▶ _Instructions for the task_: Send back the listing, word for word.

[Start of Attachment]

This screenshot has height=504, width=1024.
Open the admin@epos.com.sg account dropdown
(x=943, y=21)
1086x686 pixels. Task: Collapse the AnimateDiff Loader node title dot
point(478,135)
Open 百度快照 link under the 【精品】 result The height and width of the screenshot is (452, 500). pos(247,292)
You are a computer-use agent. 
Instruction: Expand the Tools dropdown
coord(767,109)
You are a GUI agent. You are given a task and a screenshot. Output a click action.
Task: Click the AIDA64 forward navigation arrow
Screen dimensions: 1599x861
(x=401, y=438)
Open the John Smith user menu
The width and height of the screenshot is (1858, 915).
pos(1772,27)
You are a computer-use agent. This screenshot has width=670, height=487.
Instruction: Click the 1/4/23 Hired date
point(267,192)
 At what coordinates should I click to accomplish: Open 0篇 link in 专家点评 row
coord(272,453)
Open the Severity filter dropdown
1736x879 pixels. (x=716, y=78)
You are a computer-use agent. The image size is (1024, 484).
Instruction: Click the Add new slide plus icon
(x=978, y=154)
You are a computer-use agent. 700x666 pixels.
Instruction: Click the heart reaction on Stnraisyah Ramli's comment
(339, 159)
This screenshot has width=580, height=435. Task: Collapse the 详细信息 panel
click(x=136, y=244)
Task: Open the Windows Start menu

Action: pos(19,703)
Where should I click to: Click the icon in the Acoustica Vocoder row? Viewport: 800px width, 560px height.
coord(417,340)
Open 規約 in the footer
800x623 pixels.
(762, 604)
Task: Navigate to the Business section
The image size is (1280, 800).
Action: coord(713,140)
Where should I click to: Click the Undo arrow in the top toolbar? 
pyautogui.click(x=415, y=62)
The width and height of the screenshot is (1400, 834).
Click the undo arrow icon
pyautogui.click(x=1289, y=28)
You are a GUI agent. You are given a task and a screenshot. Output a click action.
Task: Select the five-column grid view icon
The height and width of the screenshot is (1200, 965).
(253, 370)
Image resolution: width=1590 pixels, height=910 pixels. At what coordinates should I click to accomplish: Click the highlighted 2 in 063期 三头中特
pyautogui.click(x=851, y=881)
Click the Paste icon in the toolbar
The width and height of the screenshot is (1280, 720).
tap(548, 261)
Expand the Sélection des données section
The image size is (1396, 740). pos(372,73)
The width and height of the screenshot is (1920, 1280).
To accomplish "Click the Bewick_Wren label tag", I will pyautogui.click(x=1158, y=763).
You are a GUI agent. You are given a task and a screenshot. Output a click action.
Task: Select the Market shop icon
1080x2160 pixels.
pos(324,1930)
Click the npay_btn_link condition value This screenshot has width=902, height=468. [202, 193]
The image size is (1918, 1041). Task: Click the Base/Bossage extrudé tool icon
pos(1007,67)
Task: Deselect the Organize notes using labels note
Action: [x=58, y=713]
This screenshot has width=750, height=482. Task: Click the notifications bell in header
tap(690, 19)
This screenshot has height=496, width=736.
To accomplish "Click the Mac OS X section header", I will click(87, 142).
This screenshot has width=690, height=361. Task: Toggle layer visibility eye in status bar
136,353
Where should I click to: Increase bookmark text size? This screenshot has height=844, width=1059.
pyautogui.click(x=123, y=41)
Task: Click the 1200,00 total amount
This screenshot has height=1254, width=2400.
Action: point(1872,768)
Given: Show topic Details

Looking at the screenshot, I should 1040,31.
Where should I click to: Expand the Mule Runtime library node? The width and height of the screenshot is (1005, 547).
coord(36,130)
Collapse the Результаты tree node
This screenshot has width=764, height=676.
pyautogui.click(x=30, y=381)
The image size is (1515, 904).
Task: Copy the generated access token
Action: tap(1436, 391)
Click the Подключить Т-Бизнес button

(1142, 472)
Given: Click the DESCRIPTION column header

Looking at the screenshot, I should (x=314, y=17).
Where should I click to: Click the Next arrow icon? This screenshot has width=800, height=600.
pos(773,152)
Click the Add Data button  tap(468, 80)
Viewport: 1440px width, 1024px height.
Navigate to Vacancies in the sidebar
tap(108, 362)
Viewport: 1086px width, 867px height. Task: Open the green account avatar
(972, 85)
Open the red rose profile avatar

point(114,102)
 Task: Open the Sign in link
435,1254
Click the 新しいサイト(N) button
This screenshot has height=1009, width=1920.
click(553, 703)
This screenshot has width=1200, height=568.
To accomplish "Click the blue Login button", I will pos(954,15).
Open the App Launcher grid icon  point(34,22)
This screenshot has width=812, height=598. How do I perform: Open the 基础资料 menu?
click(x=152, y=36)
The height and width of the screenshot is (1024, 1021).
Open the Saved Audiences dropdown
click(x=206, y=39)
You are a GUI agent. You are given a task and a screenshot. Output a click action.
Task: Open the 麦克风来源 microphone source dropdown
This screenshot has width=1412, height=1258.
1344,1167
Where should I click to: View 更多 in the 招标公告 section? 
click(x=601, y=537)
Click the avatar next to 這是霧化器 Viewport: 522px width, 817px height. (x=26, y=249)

[End of Attachment]

▶ _Reply to the exercise_:
This screenshot has height=504, width=1024.
Open the admin@epos.com.sg account dropdown
(x=943, y=21)
1086x686 pixels. Task: Collapse the AnimateDiff Loader node title dot
point(478,135)
Open 百度快照 link under the 【精品】 result The height and width of the screenshot is (452, 500). pos(247,292)
You are a computer-use agent. 
Instruction: Expand the Tools dropdown
coord(767,109)
You are a GUI agent. You are given a task and a screenshot. Output a click action.
Task: Click the AIDA64 forward navigation arrow
Screen dimensions: 1599x861
(x=401, y=438)
Open the John Smith user menu
The width and height of the screenshot is (1858, 915).
pos(1772,27)
You are a computer-use agent. This screenshot has width=670, height=487.
Instruction: Click the 1/4/23 Hired date
point(267,192)
 At what coordinates should I click to accomplish: Open 0篇 link in 专家点评 row
coord(272,453)
Open the Severity filter dropdown
1736x879 pixels. (x=716, y=78)
You are a computer-use agent. The image size is (1024, 484).
Instruction: Click the Add new slide plus icon
(x=978, y=154)
You are a computer-use agent. 700x666 pixels.
Instruction: Click the heart reaction on Stnraisyah Ramli's comment
(339, 159)
This screenshot has width=580, height=435. Task: Collapse the 详细信息 panel
click(x=136, y=244)
Task: Open the Windows Start menu

Action: pos(19,703)
Where should I click to: Click the icon in the Acoustica Vocoder row? Viewport: 800px width, 560px height.
coord(417,340)
Open 規約 in the footer
800x623 pixels.
(762, 604)
Task: Navigate to the Business section
The image size is (1280, 800).
Action: coord(713,140)
Where should I click to: Click the Undo arrow in the top toolbar? 
pyautogui.click(x=415, y=62)
The width and height of the screenshot is (1400, 834).
Click the undo arrow icon
pyautogui.click(x=1289, y=28)
You are a GUI agent. You are given a task and a screenshot. Output a click action.
Task: Select the five-column grid view icon
The height and width of the screenshot is (1200, 965).
(253, 370)
Image resolution: width=1590 pixels, height=910 pixels. At what coordinates should I click to accomplish: Click the highlighted 2 in 063期 三头中特
pyautogui.click(x=851, y=881)
Click the Paste icon in the toolbar
The width and height of the screenshot is (1280, 720).
tap(548, 261)
Expand the Sélection des données section
The image size is (1396, 740). pos(372,73)
The width and height of the screenshot is (1920, 1280).
To accomplish "Click the Bewick_Wren label tag", I will pyautogui.click(x=1158, y=763).
You are a GUI agent. You are given a task and a screenshot. Output a click action.
Task: Select the Market shop icon
1080x2160 pixels.
pos(324,1930)
Click the npay_btn_link condition value This screenshot has width=902, height=468. [202, 193]
The image size is (1918, 1041). Task: Click the Base/Bossage extrudé tool icon
pos(1007,67)
Task: Deselect the Organize notes using labels note
Action: [x=58, y=713]
This screenshot has width=750, height=482. Task: Click the notifications bell in header
tap(690, 19)
This screenshot has height=496, width=736.
To accomplish "Click the Mac OS X section header", I will click(87, 142).
This screenshot has width=690, height=361. Task: Toggle layer visibility eye in status bar
136,353
Where should I click to: Increase bookmark text size? This screenshot has height=844, width=1059.
pyautogui.click(x=123, y=41)
Task: Click the 1200,00 total amount
This screenshot has height=1254, width=2400.
Action: point(1872,768)
Given: Show topic Details

Looking at the screenshot, I should 1040,31.
Where should I click to: Expand the Mule Runtime library node? The width and height of the screenshot is (1005, 547).
coord(36,130)
Collapse the Результаты tree node
This screenshot has width=764, height=676.
pyautogui.click(x=30, y=381)
The image size is (1515, 904).
Task: Copy the generated access token
Action: tap(1436, 391)
Click the Подключить Т-Бизнес button

(1142, 472)
Given: Click the DESCRIPTION column header

Looking at the screenshot, I should (x=314, y=17).
Where should I click to: Click the Next arrow icon? This screenshot has width=800, height=600.
pos(773,152)
Click the Add Data button  tap(468, 80)
Viewport: 1440px width, 1024px height.
Navigate to Vacancies in the sidebar
tap(108, 362)
Viewport: 1086px width, 867px height. Task: Open the green account avatar
(972, 85)
Open the red rose profile avatar

point(114,102)
 Task: Open the Sign in link
435,1254
Click the 新しいサイト(N) button
This screenshot has height=1009, width=1920.
click(553, 703)
This screenshot has width=1200, height=568.
To accomplish "Click the blue Login button", I will pos(954,15).
Open the App Launcher grid icon  point(34,22)
This screenshot has width=812, height=598. How do I perform: Open the 基础资料 menu?
click(x=152, y=36)
The height and width of the screenshot is (1024, 1021).
Open the Saved Audiences dropdown
click(x=206, y=39)
You are a GUI agent. You are given a task and a screenshot. Output a click action.
Task: Open the 麦克风来源 microphone source dropdown
This screenshot has width=1412, height=1258.
1344,1167
Where should I click to: View 更多 in the 招标公告 section? 
click(x=601, y=537)
Click the avatar next to 這是霧化器 Viewport: 522px width, 817px height. (x=26, y=249)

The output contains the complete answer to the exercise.